**WHAT YOU WILL DO:**
Every single entry that follows is to be retyped exactly.

**DATA FOR THE TASK:**
+===+

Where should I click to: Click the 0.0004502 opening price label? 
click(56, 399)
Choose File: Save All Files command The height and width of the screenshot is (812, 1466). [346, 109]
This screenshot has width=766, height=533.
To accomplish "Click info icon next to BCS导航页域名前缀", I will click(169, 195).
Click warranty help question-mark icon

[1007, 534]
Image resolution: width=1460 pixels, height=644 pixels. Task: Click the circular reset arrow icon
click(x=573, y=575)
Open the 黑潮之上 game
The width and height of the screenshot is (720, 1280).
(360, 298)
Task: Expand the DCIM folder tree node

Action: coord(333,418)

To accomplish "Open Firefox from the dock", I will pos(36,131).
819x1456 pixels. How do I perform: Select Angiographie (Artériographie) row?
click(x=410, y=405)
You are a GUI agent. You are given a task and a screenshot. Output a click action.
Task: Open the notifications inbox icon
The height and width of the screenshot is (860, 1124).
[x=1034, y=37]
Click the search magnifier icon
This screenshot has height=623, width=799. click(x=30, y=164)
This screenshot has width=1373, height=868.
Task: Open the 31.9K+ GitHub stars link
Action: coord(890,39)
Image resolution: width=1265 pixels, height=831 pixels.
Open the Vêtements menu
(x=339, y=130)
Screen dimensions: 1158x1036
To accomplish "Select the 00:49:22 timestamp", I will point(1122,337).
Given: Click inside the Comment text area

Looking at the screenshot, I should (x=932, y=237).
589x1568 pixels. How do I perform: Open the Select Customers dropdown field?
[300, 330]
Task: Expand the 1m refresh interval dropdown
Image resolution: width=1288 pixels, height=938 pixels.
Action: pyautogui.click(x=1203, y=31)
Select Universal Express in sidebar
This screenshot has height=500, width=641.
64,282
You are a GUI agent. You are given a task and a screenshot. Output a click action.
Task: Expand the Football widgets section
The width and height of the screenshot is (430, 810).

+===+

**ANSWER TO THE EXERCISE:**
Where should I click to: Click the 0.0004502 opening price label? 
click(56, 399)
Choose File: Save All Files command The height and width of the screenshot is (812, 1466). [346, 109]
This screenshot has width=766, height=533.
To accomplish "Click info icon next to BCS导航页域名前缀", I will click(169, 195).
Click warranty help question-mark icon

[1007, 534]
Image resolution: width=1460 pixels, height=644 pixels. Task: Click the circular reset arrow icon
click(x=573, y=575)
Open the 黑潮之上 game
The width and height of the screenshot is (720, 1280).
(360, 298)
Task: Expand the DCIM folder tree node

Action: coord(333,418)

To accomplish "Open Firefox from the dock", I will pos(36,131).
819x1456 pixels. How do I perform: Select Angiographie (Artériographie) row?
click(x=410, y=405)
You are a GUI agent. You are given a task and a screenshot. Output a click action.
Task: Open the notifications inbox icon
The height and width of the screenshot is (860, 1124).
[x=1034, y=37]
Click the search magnifier icon
This screenshot has height=623, width=799. click(x=30, y=164)
This screenshot has width=1373, height=868.
Task: Open the 31.9K+ GitHub stars link
Action: coord(890,39)
Image resolution: width=1265 pixels, height=831 pixels.
Open the Vêtements menu
(x=339, y=130)
Screen dimensions: 1158x1036
To accomplish "Select the 00:49:22 timestamp", I will point(1122,337).
Given: Click inside the Comment text area

Looking at the screenshot, I should (x=932, y=237).
589x1568 pixels. How do I perform: Open the Select Customers dropdown field?
[300, 330]
Task: Expand the 1m refresh interval dropdown
Image resolution: width=1288 pixels, height=938 pixels.
Action: pyautogui.click(x=1203, y=31)
Select Universal Express in sidebar
This screenshot has height=500, width=641.
64,282
You are a GUI agent. You are given a task and a screenshot. Output a click action.
Task: Expand the Football widgets section
The width and height of the screenshot is (430, 810).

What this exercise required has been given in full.